Screenshot grounding data:

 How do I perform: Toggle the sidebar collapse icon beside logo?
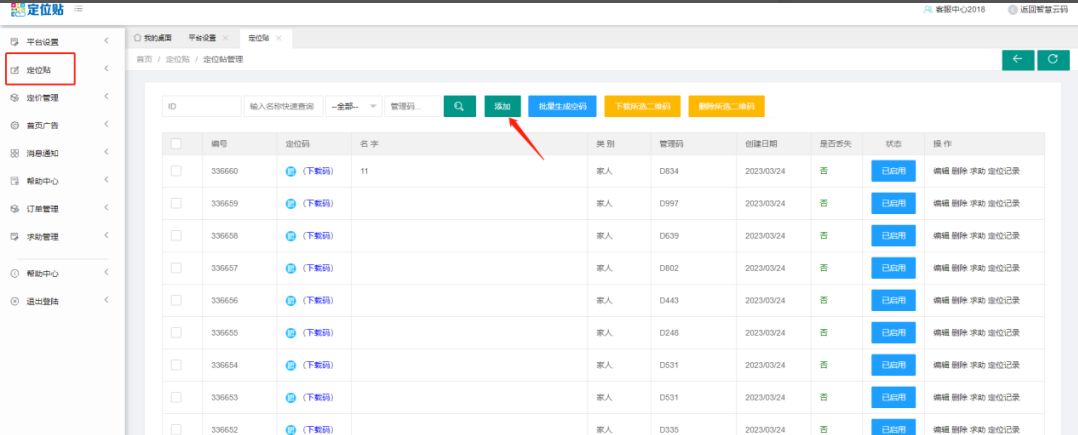tap(78, 9)
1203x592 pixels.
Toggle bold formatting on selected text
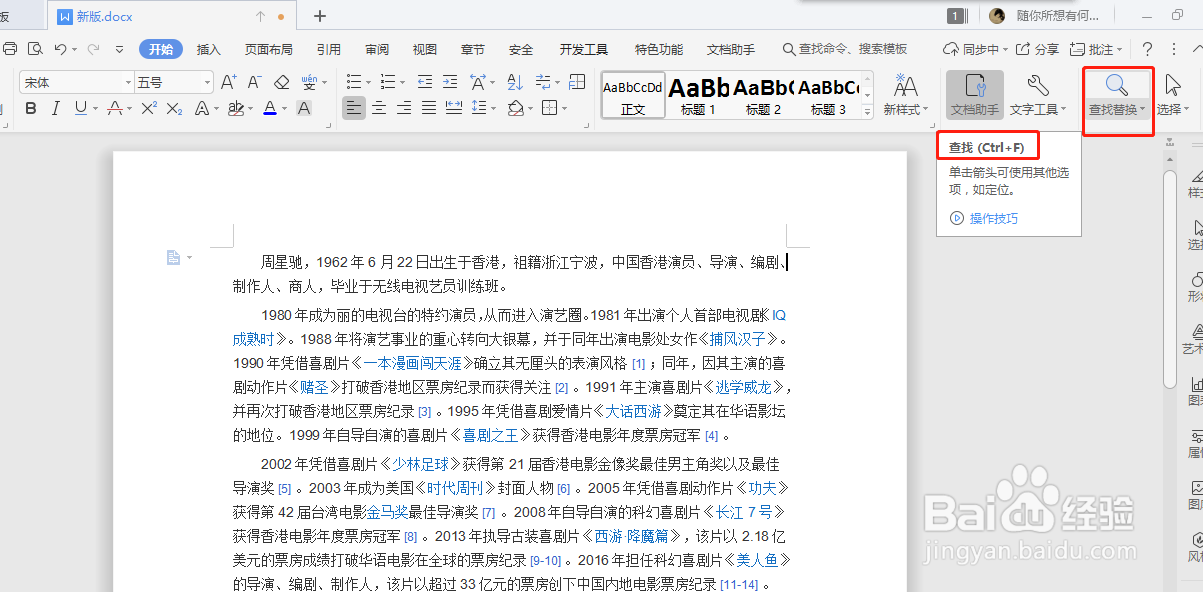coord(30,108)
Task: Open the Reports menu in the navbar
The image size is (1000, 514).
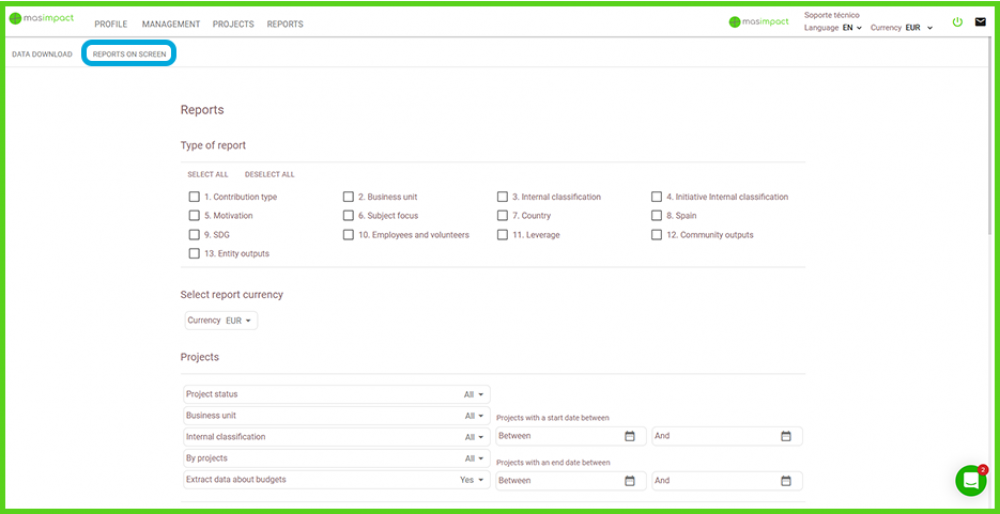Action: (x=285, y=24)
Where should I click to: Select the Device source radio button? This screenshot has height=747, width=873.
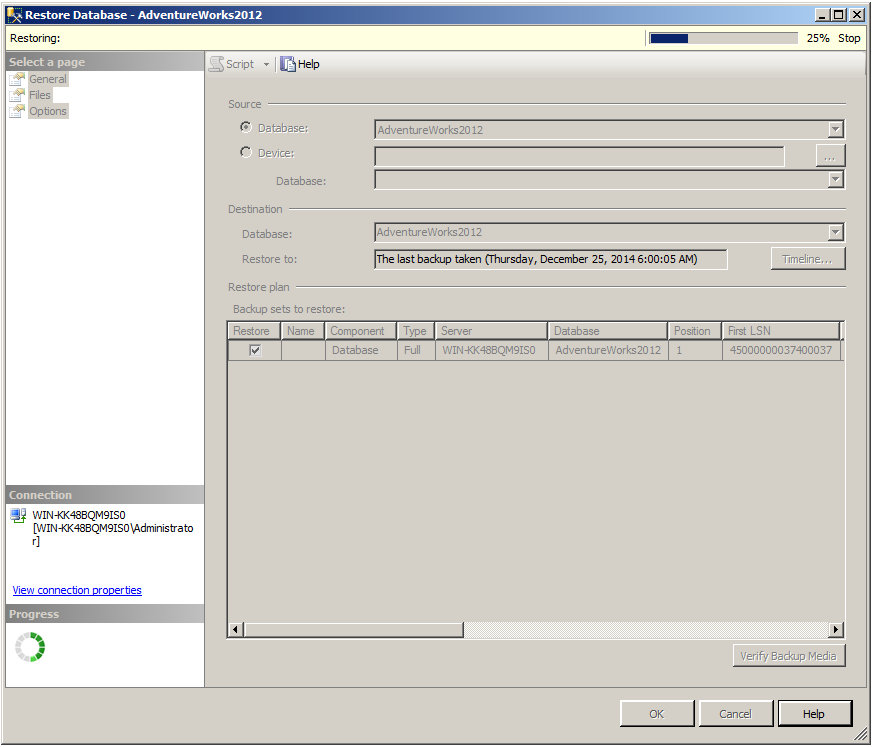tap(246, 153)
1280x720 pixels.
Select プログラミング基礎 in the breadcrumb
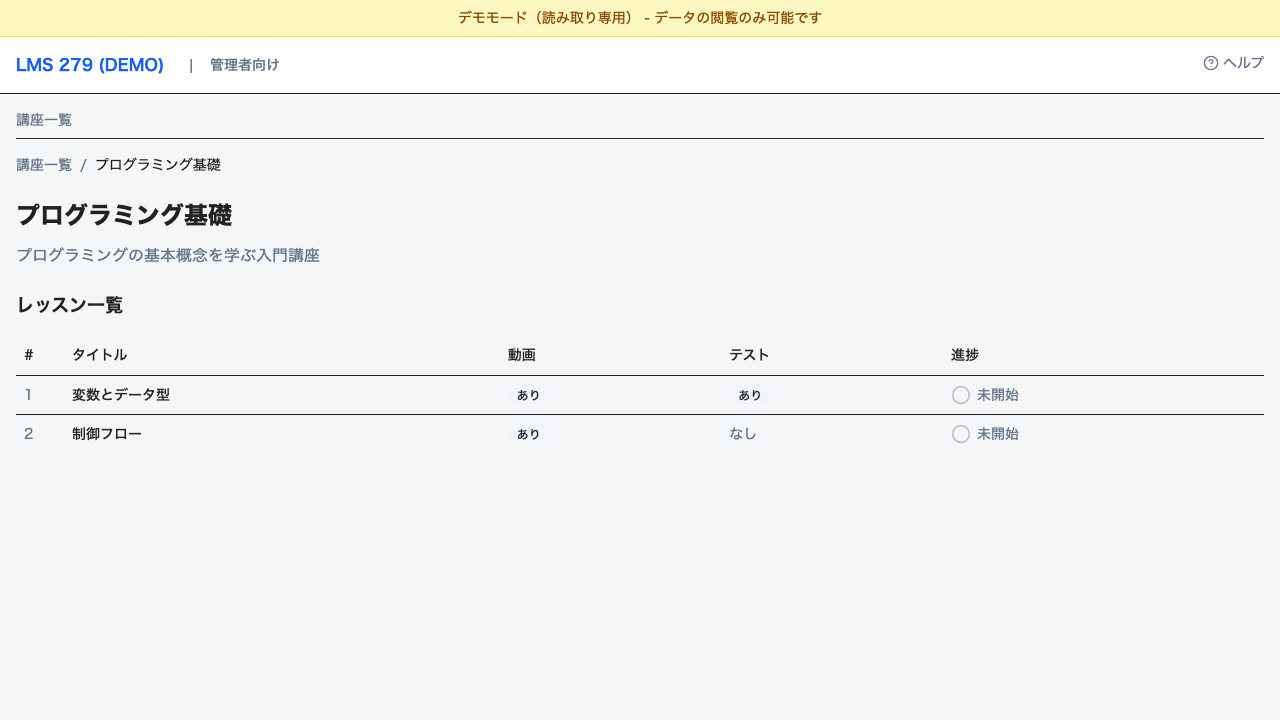click(157, 164)
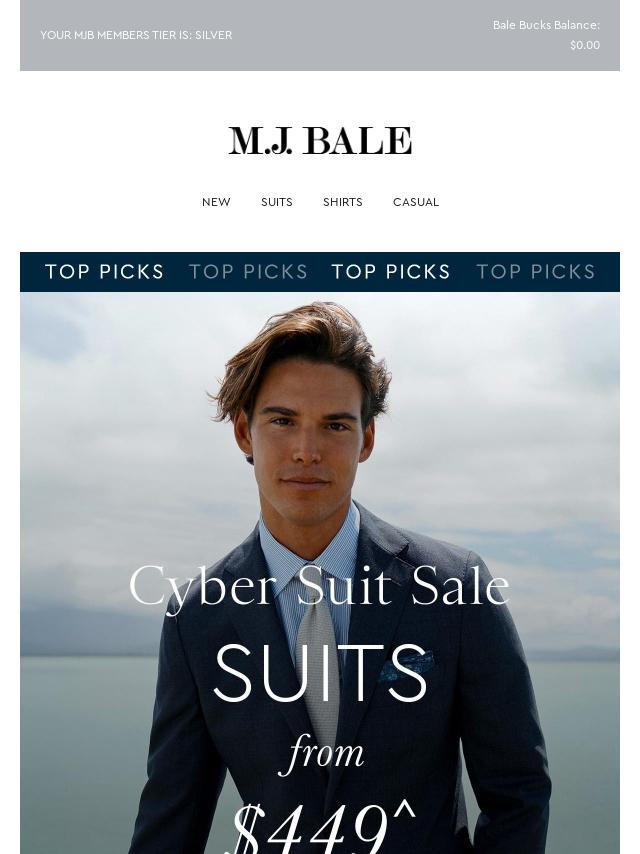Click the italic 'from' text
This screenshot has height=854, width=640.
click(321, 754)
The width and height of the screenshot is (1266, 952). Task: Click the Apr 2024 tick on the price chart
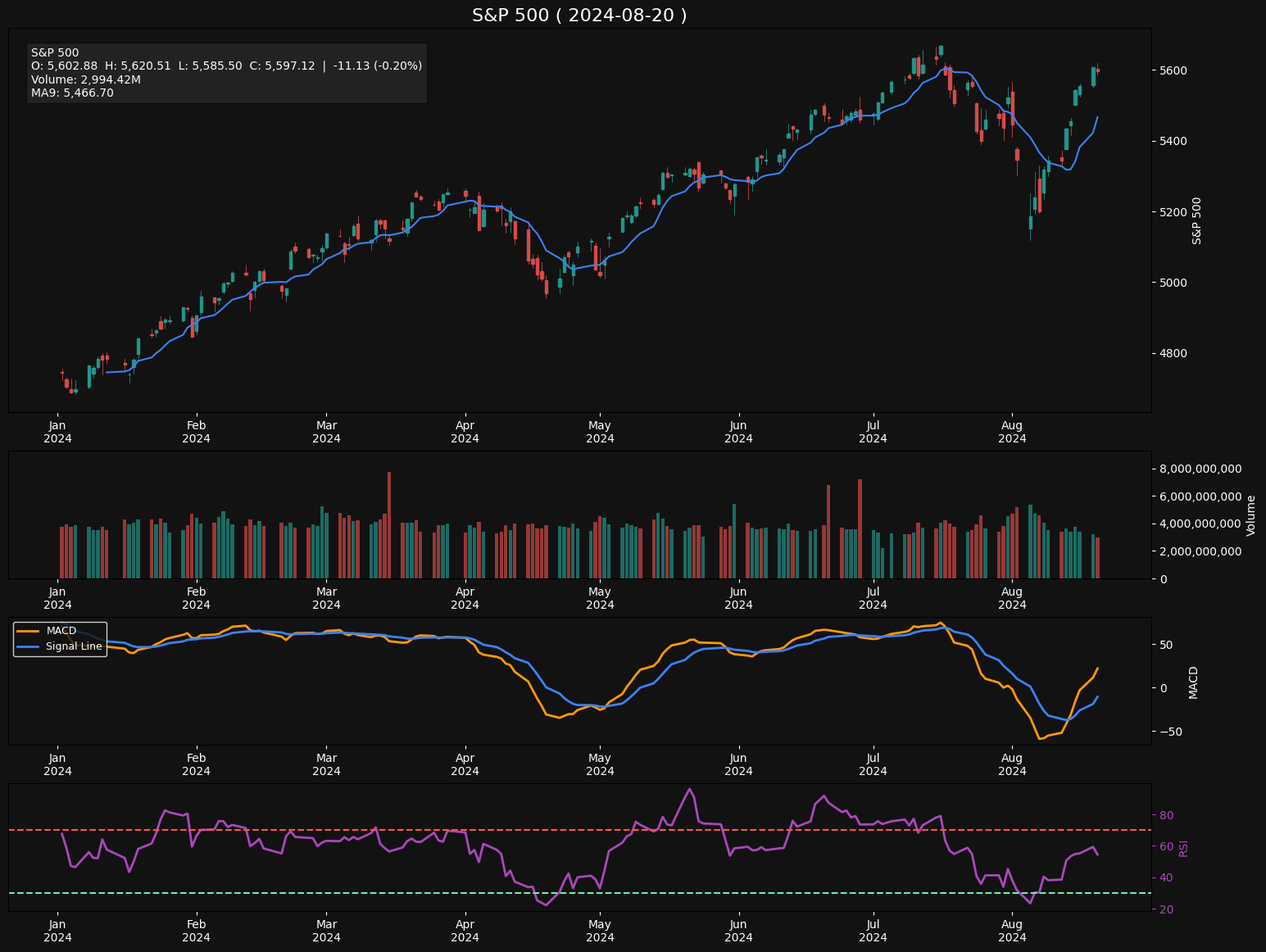[x=465, y=432]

• EXERCISE DIRECTIONS: Exactly reproduce each entry, but drop the pictures.

• WRITTEN ANSWER:
 How do I perform: Toggle the sidebar collapse icon beside logo?
tap(78, 9)
1203x592 pixels.
Toggle bold formatting on selected text
coord(30,108)
Task: Open the Reports menu in the navbar
The image size is (1000, 514).
Action: (x=285, y=24)
Where should I click to: Select the Device source radio button? This screenshot has height=747, width=873.
tap(246, 153)
1280x720 pixels.
Select プログラミング基礎 in the breadcrumb
click(157, 164)
Click the italic 'from' text
This screenshot has height=854, width=640.
click(321, 754)
The width and height of the screenshot is (1266, 952). Task: Click the Apr 2024 tick on the price chart
[x=465, y=432]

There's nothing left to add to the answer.